In early 1957, Lord Lucas of Chilworth asked questions in the House of Lords about the costs of Scottish hydro-electricity. Lord Strathclyde stated that for Loch Gair, the capital cost of the project was expected to be £239 per kW, towards the bottom end of the 27 schemes mentioned, although still higher than the average cost of £175 per kW. The costs were estimated since Loch Gair was one of four schemes where construction had not yet started. It was the North of Scotland Hydro-Electric Board's Constructional Scheme No. 71. Loch Glashan provides a head of 358 ft to the turbine house, which can generate 6 MW.

===Operation===
In 2002, the Renewables Obligation (Scotland) legislation was introduced. It was conceived as a way to promote the development of small-scale hydro-electric, wave power, tidal power, photovoltaics, wind power and biomass schemes, but by the time it came into force, the definition of small scale had been increased from 5 MW to 10 MW and then 20 MW, and existing hydro-electric stations that had been refurbished to improve efficiency could be included. Loch Gair at 6 MW thus became eligible when the limits were increased, and between 2004 and 2007 the station qualified for 59,324 Renewable Obligation Certificates, generating a subsidy for SSE of over £2,799,000. Between 2005 and 2007, the station operated at an average load factor of 33.3 percent, although the load factor increased every year during that period.
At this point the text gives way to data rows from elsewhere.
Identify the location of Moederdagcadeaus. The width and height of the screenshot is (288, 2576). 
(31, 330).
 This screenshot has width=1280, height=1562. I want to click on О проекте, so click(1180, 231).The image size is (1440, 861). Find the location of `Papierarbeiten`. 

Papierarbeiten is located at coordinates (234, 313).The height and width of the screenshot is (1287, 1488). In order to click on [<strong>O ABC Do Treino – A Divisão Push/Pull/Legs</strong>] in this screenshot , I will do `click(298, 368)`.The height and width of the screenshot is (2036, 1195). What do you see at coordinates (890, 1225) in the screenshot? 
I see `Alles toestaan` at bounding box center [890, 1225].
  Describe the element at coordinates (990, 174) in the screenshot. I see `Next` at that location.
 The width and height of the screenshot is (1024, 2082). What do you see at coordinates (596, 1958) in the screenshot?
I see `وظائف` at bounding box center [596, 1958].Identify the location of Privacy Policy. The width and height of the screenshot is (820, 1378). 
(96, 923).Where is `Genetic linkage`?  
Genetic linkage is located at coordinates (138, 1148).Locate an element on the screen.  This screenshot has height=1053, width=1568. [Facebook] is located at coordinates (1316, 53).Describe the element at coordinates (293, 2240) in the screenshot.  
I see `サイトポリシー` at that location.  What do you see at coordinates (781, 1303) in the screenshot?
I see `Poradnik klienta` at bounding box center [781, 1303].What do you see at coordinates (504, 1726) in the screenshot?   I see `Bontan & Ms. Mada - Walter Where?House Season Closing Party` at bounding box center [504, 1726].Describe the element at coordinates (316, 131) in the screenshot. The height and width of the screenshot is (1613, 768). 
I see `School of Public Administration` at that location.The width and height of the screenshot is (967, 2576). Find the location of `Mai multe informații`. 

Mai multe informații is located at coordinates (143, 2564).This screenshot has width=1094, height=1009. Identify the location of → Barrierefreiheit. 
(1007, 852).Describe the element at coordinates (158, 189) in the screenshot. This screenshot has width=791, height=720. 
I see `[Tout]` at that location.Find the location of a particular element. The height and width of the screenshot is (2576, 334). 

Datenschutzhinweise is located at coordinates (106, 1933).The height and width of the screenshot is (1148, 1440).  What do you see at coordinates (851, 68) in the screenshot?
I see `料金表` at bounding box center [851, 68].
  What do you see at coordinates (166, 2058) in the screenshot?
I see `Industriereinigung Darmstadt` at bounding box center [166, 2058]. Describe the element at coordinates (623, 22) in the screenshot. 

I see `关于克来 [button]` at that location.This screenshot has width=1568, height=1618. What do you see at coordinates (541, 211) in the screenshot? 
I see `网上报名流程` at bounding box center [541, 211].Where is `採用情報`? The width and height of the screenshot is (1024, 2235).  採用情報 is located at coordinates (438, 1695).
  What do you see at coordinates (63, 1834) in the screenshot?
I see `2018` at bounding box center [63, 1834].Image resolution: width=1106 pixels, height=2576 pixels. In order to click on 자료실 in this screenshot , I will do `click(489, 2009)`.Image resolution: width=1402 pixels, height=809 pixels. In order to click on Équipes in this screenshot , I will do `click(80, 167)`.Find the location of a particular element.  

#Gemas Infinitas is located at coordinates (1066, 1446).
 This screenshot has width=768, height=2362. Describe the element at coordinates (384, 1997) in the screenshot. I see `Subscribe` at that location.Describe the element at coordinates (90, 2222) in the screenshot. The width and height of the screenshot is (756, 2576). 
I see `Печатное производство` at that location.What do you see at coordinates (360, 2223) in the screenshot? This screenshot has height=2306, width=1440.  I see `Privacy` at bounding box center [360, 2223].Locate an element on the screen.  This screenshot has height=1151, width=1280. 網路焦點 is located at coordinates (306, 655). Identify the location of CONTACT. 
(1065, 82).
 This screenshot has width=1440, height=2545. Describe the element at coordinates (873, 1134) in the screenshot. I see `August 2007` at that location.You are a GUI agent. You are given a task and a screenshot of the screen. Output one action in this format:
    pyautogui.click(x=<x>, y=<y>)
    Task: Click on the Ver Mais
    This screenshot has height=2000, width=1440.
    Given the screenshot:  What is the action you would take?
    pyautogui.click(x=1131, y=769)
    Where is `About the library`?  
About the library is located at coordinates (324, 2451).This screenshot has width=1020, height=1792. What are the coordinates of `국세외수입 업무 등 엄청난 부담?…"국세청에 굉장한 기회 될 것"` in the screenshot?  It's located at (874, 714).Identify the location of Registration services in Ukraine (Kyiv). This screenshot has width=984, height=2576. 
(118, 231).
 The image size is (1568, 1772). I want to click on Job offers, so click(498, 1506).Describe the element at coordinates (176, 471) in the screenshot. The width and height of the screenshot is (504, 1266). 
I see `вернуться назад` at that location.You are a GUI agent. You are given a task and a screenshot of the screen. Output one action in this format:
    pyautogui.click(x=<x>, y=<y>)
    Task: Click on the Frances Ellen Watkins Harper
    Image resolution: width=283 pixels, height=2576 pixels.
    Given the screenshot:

In order to prevent salmon smolts from entering the pipeline from Loch Glashan and being carried down through the turbines, SSE plc used a system of ten removable intake screens. The process of removing them for cleaning and then replacing them was a labour-intensive task, as it had to be done once a day between February and November, when smolts could be migrating. It required some 900 hours of staff time per year, with maintenance costs reaching £40,000 per year. In 2015, the screens were replaced with four travelling water screens, manufactured by Hydrolox. Because the site is remote, they were delivered by helicopter, and since installation have reduced the time and money spent on maintenance by 93 percent, to 60 hours and £2,500 per year. Flow through the screens is around 1.35 m3 per second when the power station is operational.

==Hydrology==
The surface level of Loch Glashan is 367 ft above Ordnance datum (AOD), it covers 0.70 sqmi, and drains an area of 3.72 sqmi. Compensation water discharged through the dam maintains the habitat in the Abhainn Mhòr, which flows in a south-easterly direction and is crossed by the A83 road before discharging into the sea at Loch Gair. Blackmill Loch is at 432 ft AOD, has an area of 35 acre and drains 0.91 sqmi. Loch Bealach Ghearran is smaller, covering just 15 acre, and is located at 584 ft AOD. The unnamed loch on the Abhainn Bheag an Tunns is at 364 ft AOD and covers an area of 2.5 acre.

Loch Feorlin, the reservoir on the upper Abhainn Bheag an Tunns, is at 495 ft AOD, and covers 15 acre, with a catchment area of 1.38 sqmi. Loch Crarae, which is on the Allt Mealach, is at 166 m AOD.